The final hurdle to the admissibility of this evidence is whether there is a reasonable explanation for the failure to adduce the evidence at the trial. In our judgment this is the hurdle which the appellant is unable to overcome however favourably one interprets the known facts towards him.
Our attention has been drawn to the recent decision of this court in R v Hampton and Brown [2004] EWCA Crim 2139 and we were referred in particular to the very last paragraph of the judgment of Hooper LJ where he refers to two lessons being drawn from the case. It is the first that is the important one for present purposes:
"... if a defendant is in a position to call a witness on his behalf at his trial and he makes a deliberate and informed decision not to do so, he and his advisers should not expect this court to allow an appeal on the basis of fresh evidence."

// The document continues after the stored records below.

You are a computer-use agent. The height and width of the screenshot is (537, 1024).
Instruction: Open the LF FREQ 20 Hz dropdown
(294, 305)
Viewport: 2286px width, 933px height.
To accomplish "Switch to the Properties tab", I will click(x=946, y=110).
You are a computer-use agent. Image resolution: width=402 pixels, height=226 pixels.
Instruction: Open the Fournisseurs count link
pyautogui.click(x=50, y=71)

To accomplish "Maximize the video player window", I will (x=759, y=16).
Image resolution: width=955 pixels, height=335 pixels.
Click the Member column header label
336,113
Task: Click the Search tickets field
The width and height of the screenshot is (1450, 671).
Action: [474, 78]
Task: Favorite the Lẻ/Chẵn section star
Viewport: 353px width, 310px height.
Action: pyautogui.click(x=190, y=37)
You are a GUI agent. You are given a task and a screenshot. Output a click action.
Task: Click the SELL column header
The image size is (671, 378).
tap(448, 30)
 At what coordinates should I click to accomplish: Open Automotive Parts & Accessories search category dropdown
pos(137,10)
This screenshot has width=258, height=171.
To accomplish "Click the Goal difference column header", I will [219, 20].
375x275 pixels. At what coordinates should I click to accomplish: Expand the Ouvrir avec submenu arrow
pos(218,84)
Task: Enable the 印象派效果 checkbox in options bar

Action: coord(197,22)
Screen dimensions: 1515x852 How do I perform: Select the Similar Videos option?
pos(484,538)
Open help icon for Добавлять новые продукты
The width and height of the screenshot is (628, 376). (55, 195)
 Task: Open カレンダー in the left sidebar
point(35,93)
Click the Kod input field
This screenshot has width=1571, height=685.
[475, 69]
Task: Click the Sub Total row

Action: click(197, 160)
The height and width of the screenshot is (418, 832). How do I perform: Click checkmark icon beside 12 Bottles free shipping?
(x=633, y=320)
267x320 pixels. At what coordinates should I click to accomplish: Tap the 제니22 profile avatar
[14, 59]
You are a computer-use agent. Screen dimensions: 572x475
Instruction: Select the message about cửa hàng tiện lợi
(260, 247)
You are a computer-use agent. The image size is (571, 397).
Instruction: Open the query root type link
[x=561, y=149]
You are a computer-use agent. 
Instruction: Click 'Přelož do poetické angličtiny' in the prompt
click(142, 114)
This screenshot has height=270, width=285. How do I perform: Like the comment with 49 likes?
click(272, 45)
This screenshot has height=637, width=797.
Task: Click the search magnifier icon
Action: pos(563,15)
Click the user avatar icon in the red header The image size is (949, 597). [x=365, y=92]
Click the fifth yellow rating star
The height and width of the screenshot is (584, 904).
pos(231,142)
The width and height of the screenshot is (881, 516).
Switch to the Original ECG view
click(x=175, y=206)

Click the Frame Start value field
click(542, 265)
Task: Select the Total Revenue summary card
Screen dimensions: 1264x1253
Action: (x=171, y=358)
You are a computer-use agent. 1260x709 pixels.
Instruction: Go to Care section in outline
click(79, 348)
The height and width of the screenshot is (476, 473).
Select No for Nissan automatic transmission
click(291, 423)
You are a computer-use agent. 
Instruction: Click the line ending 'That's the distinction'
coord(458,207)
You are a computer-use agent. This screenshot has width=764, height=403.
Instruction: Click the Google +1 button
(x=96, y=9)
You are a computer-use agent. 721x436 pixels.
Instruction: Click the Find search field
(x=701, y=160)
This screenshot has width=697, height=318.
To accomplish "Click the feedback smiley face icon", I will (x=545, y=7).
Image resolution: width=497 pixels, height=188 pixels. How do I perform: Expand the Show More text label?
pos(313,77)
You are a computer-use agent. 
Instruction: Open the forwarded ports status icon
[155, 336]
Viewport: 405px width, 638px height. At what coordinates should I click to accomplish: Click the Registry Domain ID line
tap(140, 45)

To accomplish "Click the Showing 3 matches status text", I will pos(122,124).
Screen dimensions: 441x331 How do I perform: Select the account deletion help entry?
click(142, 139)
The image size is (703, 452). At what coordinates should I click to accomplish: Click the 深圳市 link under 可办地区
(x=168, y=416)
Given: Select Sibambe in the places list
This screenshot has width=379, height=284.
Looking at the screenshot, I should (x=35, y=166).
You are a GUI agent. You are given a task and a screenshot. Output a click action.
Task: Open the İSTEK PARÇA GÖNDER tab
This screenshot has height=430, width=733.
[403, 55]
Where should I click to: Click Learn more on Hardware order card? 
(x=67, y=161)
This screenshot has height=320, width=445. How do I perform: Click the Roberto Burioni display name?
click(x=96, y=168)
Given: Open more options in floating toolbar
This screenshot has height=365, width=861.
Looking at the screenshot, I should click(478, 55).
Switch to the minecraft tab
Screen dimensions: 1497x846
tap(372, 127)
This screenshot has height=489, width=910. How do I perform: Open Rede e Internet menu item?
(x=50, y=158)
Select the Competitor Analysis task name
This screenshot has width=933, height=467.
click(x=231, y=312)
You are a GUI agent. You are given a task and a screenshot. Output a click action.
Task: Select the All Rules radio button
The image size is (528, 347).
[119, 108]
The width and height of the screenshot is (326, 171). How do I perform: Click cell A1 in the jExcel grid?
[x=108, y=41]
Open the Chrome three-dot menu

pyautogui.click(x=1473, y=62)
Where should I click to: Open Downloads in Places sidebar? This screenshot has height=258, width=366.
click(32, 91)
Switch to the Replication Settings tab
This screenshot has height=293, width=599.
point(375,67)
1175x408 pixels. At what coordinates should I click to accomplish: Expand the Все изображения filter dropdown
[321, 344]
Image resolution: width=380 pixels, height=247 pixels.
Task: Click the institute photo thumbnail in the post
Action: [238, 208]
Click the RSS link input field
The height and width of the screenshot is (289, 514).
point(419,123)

The witness McPhie was available at the trial. She was able to give evidence and indeed she was willing to give evidence. The position is clear from her statement of 27th July this year which we have read, and it is to be noted that the barrister who was then acting for the appellant, not Mr Patterson, allowed her to use his mobile telephone to speak to her mother to ascertain her opinion as to whether she should give evidence. Her mother agreed that she should.
We have been provided with a copy of a certificate dated 24th March of this year, the day of the trial, and the moment when the decision was taken by the defence not to call Stephanie McPhie. It reads in these terms:
"I Justin Hayes have instructed my counsel that I do not wish Stephanie McPhee to give evidence on my behalf as this would put her at risk of prosecution."
That cryptic statement raises a number of questions. In the first place McPhie was already under some theoretical risk of prosecution it would seem, having given two entirely conflicting and inconsistent accounts to the police. It is not clear to what extent that risk might have been increased in the event that she did give evidence. On the face of it, this court considers that such risk as she was under was remote and was unlikely to be significantly increased had she gone into the witness box to give evidence, but that is not a matter on which this court should really speculate.
What is clear is that the person who is best able to assist the court as to the reasons why the defendant did not call Stephanie McPhie at the trial, other than the defendant himself, is his then counsel. Although we raised this point with Mr Patterson more than once during the course of argument, there has been no waiver of privilege so that the court might be apprised of what counsel had to say, indeed not even a request for an adjournment in order that steps could be taken, albeit at the 59th minute of the 11th hour, to waive privilege and obtain the necessary information from him.
It seems to us, in our experience of the criminal process, that it might have been very detrimental to the defence to have called Stephanie McPhie on the defendant's behalf to give evidence at the trial. She would have been vigorously cross-examined, no doubt, about her reasons for the first statement to the police. It would probably have been suggested that she was anxious to cover up for the defendant whom she knew, and that even the second statement did not contain the whole truth about what she had seen at the time of the assault.
In our judgment the fourth of the four criteria, reasonable explanation for failure to adduce the evidence at the time, has not been met. In these circumstances we are not prepared to give leave to appeal on this second ground. The appeal against conviction therefore fails.